There are three anti-impact-factor positions one can take, and many people either ignore this, or conflate them First, one can argue that impact factor is a poor measure of paper quality. Second, one can argue that impact factor is a poor measure of journal quality. Third, one can argue that we needn’t measure journal quality at all. All three** arguments are in wide circulation.
(1) Is impact factor a good measure of paper quality? Of course not, and thinking it might be is surely the most egregious misuse of the impact factor. It happens, though. Maybe you’ve sat on a hiring or tenure committee and heard somebody argue that paper X should be heavily weighted because it appeared in Nature, or Science, or some other journal with a high impact factor. This is ridiculous, of course; some legendarily crappy science appears in Science and Nature, and so does a lot of science that’s flashy but unimportant. (Retraction rates even correlate positively with impact factors). Conversely, many influential papers appear in journals with lower impact factors. But complaining that journal impact factor is a poor measure of paper quality is like complaining that a letter-opener does a poor job of crushing garlic. People who make this complaint should grab a better tool (I’m intrigued by the newly proposed relative citation ratio) and stop making themselves look silly***.
(2) Is impact factor a good measure of journal quality? There are many ways in which impact factor is an imperfect measure. Its time horizon is short, which favours fields that move quickly, and papers that are written for immediate splash rather than lasting value. It doesn’t distinguish positive citations from negative ones. It’s a mean rather than a median, and so heavily influenced by a few outlying papers. On top of these intrinsic problems, publishers game impact factors (for instance, by publishing more reviews, or by encouraging within-journal citation). Of course, this gaming shouldn’t surprise us, because gaming is an inevitable feature of quality-signalling systems. Book publishers game best-seller lists, TV networks game Neilsen ratings, and in behavioural ecology (and bars) both males and females game the signals used for mate choice. It’s worth working to make the signals harder to game – but in the meanwhile, we generally don’t abandon imperfect signaling systems, because they still carry useful information. Impact factor seems no different to me. So let’s remember that this isn’t much use decrying their imperfection unless we can suggest an alternative metric that does better (this suggestion is intriguing, although I’m skeptical).

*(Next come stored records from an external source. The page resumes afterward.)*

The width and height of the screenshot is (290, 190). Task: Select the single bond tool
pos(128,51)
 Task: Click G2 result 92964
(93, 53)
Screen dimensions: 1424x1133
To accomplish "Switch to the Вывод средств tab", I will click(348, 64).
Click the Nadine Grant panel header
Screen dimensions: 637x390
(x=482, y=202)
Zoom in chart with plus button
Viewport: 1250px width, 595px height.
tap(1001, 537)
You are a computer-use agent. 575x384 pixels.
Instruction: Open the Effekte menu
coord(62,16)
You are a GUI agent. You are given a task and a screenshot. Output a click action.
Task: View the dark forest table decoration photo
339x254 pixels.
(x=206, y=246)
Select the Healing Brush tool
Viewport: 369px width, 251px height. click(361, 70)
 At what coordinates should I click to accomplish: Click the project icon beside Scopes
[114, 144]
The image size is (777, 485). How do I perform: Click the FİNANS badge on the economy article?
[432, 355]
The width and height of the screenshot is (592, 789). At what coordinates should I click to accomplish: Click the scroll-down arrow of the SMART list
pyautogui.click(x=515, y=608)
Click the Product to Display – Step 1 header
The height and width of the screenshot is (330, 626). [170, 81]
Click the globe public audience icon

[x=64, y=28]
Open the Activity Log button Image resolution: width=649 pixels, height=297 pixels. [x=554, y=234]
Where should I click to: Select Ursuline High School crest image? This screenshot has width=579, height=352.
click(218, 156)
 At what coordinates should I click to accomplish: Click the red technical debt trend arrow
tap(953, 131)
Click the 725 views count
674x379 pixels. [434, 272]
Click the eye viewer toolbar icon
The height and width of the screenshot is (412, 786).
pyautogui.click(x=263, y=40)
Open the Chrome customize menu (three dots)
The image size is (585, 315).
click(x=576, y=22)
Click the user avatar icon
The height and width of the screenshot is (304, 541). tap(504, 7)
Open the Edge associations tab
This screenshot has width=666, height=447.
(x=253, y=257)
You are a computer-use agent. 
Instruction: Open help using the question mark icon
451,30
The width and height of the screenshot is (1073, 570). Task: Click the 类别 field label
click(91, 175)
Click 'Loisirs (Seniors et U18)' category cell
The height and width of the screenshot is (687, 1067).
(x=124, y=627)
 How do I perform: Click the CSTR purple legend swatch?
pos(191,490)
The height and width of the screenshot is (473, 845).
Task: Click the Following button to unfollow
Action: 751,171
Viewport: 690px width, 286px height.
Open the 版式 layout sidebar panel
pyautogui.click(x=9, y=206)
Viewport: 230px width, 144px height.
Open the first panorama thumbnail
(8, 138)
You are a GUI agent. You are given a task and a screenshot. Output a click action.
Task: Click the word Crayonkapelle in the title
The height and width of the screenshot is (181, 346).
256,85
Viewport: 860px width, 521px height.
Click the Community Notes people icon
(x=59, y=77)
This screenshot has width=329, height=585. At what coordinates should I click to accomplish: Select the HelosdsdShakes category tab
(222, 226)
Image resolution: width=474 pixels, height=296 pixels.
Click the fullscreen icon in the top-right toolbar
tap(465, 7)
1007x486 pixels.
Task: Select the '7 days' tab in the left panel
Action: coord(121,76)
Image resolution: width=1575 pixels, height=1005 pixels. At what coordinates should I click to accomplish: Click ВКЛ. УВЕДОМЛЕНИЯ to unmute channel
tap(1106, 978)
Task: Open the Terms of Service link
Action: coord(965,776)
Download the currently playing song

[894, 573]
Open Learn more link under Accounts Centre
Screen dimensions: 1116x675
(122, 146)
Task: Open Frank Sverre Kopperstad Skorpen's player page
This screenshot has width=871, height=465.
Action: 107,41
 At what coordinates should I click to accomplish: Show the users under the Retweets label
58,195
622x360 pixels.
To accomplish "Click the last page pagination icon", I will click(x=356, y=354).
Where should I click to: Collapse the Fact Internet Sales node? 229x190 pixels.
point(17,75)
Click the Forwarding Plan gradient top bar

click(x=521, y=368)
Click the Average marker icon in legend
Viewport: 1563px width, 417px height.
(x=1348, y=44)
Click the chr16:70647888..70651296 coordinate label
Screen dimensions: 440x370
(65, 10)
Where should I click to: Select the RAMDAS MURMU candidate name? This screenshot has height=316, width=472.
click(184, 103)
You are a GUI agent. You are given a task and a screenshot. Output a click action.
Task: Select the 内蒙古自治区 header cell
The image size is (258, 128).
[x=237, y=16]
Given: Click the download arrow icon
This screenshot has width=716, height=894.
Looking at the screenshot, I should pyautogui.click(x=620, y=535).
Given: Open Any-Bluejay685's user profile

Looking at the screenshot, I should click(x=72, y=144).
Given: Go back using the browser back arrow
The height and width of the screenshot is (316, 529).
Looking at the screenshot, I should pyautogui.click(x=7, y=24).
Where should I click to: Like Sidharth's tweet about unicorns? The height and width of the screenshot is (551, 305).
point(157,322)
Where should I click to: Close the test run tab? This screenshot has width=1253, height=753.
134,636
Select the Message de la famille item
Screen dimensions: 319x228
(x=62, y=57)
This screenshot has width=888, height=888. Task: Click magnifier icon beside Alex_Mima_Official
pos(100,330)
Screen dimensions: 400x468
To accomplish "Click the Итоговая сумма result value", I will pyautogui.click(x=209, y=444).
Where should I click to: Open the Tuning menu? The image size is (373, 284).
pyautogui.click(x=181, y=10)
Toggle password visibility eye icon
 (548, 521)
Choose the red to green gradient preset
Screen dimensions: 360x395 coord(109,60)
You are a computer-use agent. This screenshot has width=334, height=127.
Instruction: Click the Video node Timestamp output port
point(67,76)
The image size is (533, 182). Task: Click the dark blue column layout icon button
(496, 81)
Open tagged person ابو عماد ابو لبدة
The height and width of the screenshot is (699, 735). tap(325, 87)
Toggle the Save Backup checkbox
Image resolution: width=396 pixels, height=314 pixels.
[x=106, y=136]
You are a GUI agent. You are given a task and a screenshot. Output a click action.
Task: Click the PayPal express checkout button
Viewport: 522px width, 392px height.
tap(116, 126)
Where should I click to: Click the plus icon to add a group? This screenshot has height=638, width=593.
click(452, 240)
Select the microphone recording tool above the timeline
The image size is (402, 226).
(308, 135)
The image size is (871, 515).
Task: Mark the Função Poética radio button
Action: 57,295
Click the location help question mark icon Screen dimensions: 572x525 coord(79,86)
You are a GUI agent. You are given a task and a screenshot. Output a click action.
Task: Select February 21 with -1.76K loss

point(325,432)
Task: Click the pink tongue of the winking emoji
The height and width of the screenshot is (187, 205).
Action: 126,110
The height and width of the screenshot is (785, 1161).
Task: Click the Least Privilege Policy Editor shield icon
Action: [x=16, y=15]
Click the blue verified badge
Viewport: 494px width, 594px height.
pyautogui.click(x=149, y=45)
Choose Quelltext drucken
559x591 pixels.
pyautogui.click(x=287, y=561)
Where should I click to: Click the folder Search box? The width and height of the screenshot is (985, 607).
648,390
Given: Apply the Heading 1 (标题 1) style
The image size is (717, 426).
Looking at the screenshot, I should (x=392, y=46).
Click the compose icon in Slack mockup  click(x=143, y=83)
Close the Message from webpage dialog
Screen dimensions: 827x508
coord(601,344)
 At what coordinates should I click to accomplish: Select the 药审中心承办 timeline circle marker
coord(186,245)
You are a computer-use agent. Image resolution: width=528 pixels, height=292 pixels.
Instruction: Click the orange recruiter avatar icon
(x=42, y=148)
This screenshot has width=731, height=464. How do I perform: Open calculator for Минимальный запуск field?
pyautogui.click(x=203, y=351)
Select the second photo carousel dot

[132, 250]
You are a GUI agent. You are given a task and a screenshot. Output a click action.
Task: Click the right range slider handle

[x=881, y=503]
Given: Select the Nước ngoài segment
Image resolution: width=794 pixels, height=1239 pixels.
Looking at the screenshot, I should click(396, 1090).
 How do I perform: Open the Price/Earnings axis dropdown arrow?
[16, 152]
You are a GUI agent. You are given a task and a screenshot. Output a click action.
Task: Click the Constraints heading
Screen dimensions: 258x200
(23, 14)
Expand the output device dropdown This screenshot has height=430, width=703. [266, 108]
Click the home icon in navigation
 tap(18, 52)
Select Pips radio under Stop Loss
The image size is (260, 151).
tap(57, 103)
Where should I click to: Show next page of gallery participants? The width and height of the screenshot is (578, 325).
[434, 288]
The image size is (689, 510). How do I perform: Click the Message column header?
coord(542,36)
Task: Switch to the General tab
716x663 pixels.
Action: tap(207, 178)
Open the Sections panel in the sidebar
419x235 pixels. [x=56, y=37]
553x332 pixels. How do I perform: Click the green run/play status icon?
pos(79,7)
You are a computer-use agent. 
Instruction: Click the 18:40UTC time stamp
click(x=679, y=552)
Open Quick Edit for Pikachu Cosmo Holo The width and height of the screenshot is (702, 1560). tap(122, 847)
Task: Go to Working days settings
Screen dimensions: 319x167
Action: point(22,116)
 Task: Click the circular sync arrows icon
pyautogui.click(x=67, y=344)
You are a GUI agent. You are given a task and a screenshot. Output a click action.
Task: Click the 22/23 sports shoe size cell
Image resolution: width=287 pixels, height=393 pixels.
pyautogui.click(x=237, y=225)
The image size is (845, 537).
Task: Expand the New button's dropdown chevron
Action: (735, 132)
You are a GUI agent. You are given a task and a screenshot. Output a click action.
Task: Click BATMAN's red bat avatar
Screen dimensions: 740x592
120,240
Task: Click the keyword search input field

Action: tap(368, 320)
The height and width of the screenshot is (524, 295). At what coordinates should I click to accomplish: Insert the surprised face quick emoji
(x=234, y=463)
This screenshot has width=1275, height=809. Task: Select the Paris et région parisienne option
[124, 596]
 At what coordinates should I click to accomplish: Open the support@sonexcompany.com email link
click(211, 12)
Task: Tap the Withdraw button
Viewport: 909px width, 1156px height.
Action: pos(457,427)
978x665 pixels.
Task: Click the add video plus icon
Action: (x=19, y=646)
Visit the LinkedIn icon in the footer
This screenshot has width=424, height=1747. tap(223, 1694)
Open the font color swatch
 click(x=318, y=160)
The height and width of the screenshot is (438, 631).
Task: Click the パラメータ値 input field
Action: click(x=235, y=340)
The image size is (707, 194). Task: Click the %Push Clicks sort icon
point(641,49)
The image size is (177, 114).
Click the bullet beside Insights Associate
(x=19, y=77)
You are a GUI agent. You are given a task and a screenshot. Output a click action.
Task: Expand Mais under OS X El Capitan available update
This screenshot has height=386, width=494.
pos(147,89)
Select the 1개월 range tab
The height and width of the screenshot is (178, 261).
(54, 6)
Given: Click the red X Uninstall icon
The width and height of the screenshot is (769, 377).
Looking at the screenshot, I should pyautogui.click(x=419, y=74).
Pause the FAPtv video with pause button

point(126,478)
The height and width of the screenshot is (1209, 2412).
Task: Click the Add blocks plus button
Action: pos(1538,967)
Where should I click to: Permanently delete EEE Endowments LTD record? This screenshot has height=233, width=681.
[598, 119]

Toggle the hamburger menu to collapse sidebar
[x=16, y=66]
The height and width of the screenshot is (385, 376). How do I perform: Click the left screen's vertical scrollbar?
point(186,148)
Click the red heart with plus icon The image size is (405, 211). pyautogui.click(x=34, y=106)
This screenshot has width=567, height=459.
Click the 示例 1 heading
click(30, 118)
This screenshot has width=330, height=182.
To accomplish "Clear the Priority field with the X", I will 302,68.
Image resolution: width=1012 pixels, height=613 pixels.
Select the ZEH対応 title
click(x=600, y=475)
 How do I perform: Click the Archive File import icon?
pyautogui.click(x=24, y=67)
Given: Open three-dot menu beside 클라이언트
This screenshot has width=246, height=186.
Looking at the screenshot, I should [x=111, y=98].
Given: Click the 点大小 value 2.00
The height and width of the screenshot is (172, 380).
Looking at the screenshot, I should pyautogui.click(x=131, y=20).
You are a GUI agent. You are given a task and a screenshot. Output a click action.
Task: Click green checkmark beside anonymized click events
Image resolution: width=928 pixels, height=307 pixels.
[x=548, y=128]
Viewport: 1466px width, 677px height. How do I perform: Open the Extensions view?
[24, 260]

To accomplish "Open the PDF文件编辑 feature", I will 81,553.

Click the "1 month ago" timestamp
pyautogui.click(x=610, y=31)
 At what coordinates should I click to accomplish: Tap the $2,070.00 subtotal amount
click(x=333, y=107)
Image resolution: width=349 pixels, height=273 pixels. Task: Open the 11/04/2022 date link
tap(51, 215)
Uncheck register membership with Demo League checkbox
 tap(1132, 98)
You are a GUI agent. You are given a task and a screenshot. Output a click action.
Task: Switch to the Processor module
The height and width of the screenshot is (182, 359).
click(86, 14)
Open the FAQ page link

(3) Should we measure journal quality at all? Perhaps the bravest argument is that we should simply stop trying to deploy metrics of journal quality. According to this argument, impact factors are designed to serve the interests of publishers, while the unit that’s important to everyone else is not the journal but the paper. There is some truth to each half of this: publishers aren’t directly interested in the quality of individual papers (only in their aggregate quality), while in assessments such as tenure and granting, we should obviously evaluate quality of individual contributions, not the venues in which they appeared. And yet there are two reasons I find impact factor helpful – one for reading, and one for writing. On the reading side: there’s a lot to read out there, and knowing that certain journals have high editorial standards and tend to print papers that will be interesting and important (as judged by others’ citation of them) is a useful shortcut to prioritizing my reading time. It’s useful to scan tables of contents for the top-impact journals, while covering lower-impact outlets by topic-focused search (for instance, via Google Scholar alerts). On the writing side: when I’m considering a journal to publish in, impact factor is a help. Sometimes I want to aim high, and sometimes I know I’ve written something that ought to be available but that isn’t going to galvanize my field. Knowing a journal’s impact factor (along with its scope, of course, and compared only within fields) is a pretty good first cut in thinking about whether it’s a good home for a particular manuscript. (There’s a related point here about whether we need journals with reputations at all, but that will have to be a future post).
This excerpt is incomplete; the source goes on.